Al giorno d'oggi non ci sono problemi per telefonare da Padova a Londra, anche con il cellulare. Eppure in poco più di quarant'anni certe abitudini del nostro vivere quotidiano sono cambiate in maniera a dir poco clamorosa. Pensate che quando io lavoravo come inviato sportivo, per concludere il mio lavoro quando ero in trasferta dovevo chiedere una "rovesciata". Dovevo cioè chiamare la Telecom (allora si chiamava Telve) e pregare una centralinista di mettermi in contatto con il mio giornale per dettare gli articoli. Se poi ci addentriamo nel mondo della radiofonia privata, la storia parla di quella che, da parte della Rai e delle istituzioni publiche, veniva chiamata come una vera e propria pirateria. Agli inizi degli anni '70 aprire una radio in Italia era un'operazione senza dubbio al di fuori di ogni legalità. Senonchè più di qualcuno scoprì che appellandosi ad una legge dello Stato dell'anteguerra, la Rai andava imponendo, del tutto ingiustamente, un regime di monopolio per le trasmisioni radiotelevisive. Una legge considerata, grazie a lunghe battaglie legali, anticostituzionale perchè, anche recependo i dettami di taluni trattati a livello internazionale, non poteva in alcun modo consentire alla Rai tale monopolio. Il risultato fu che, anno dopo anno, le radio libere andarono proliferando e altrettando progressivamente la Rai fu costretta ad arrendersi.

PIONIERE CON TRIESTINA-PADOVA. I primi tempi furono contrassegnati comunque da veri e propri esercizi di grande equilibrismo, e le prime esperienze molto ardue. Io volli credere fin dall'inizio alla potenzialità dell'emittenza radiofonica privata, ed essendone stato in un certo senso un pioniere, contesto quanto vi si racconta a livello di documentazione privata, laddove si dice che  le prime radio libere nacquero a Milano e Roma. In realtà la prima in assoluto vide i natali a Biella, cui si accompagnò più tardi anche la tv. Subito dopo, e prima di Milano e Roma, seguirono Bologna, Trieste e Padova. E in riferimento a queste due stazioni rammento benissimo come, grazie ad un manipolo di volenterosi ragazzotti, fui in grado di trasmettere quasi in diretta una partitissima tra Triestina e Padova, allora militanti nel campionato di serie C. Erano anni in cui ad un giornalista professionista, quale io ero, era severemante vietato frequentare le prime stazioni radio private, considerate opera, a livello di informazione, di poco scrupolosi dilettanti. Così rischiando una severa reprimenda a livello di giornale (Il Piccolo di Trieste) e una altrettanto severa censura da parte dell'Ordine, decisi di dare corso all'avventura di una trasmissione dallo stadio Grezar di Trieste (il Nereo Rocco non era ancora stato costruito anche perchè il "paron'' era ancora...vivo e allenava il Milan).

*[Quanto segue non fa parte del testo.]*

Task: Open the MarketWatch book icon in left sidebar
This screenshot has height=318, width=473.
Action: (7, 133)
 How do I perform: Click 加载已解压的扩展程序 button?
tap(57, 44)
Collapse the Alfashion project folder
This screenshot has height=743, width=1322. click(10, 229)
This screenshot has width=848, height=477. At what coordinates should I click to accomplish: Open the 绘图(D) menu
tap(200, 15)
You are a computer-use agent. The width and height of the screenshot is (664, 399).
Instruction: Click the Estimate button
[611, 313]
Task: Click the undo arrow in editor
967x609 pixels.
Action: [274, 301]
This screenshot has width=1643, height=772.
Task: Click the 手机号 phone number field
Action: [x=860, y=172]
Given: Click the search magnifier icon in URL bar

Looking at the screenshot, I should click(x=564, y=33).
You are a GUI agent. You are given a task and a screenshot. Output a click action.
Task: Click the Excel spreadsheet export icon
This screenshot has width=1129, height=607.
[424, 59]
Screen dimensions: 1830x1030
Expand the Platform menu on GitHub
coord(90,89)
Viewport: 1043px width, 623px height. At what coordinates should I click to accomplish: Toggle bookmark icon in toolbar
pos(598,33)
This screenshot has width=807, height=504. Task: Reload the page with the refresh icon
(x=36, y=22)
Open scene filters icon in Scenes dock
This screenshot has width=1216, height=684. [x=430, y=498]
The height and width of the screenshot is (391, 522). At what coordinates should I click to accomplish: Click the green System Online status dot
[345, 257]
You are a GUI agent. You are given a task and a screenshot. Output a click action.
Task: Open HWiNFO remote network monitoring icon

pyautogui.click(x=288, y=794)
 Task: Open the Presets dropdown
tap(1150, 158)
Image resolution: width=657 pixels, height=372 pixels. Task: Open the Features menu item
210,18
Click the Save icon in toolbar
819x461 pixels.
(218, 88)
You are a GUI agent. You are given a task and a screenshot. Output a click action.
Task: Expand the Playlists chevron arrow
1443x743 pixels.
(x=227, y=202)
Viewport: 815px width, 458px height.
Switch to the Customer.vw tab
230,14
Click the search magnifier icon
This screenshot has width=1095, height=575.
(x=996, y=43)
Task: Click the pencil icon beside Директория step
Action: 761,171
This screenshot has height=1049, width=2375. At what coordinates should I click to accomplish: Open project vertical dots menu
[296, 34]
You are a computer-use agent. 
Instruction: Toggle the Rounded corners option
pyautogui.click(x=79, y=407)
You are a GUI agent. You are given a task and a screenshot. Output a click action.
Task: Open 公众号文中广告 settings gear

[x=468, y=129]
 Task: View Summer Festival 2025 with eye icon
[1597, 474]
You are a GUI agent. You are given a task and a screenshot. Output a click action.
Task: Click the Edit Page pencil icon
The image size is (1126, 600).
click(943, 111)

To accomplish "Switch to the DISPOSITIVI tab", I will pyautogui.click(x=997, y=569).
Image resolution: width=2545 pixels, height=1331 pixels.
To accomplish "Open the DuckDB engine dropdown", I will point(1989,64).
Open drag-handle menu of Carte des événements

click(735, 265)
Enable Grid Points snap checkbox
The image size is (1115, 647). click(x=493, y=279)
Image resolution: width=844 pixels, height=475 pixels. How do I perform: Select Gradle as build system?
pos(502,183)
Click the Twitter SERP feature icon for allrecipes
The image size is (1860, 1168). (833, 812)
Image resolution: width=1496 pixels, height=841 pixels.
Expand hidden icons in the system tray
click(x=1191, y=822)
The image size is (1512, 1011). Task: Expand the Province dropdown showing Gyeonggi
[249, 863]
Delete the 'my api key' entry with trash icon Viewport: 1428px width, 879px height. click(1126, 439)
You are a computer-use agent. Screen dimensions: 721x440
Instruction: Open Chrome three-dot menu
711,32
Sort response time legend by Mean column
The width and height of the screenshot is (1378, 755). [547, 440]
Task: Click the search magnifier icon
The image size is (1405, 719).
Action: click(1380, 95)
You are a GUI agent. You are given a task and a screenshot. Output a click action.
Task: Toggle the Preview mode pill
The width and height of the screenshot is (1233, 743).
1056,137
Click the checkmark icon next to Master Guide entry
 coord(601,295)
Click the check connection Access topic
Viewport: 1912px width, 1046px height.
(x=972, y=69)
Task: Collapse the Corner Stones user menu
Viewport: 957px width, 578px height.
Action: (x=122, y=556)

DIRETTA "IPOTECATA". Assieme ad un collaboratore mi sistemai nell'angolo più elevato delle gradinate, da dove era possibile calare con un sistema di funicelle la cassettina che nel frattempo avevo registrato con il primo quarto d'ora di cronaca. Agguantata la cassettina un altro collaboratore in moto si recava velocemente nella sede della radio dove veniva messa in onda, "ipotecando" una diretta. Nel frattempo io registravo la seconda cassetta con la cronaca della partita. Si procedeva così a rotazione lungo l'arco dei due tempi, quindi tre registrazioni e tre invii nel primo tempo, e altrettanti nel secondo. Dalla sede di Trieste, via telefono, la cronaca (in realtà differita di circa un quarto d'ora) era trasmessa ad una radio privata di Padova. Insomma una sorta di vero e proprio ''battesimo'', un'anteprima indubbiamente pionieristica ma molto apprezzata soprattutto (mi dissero) dai tifosi nostrani. Oggi questo mio racconto farà sobbalzare i più giovani, sorridere quelli di mezza età, e strappare qualche lacrimuccia ai più anziani.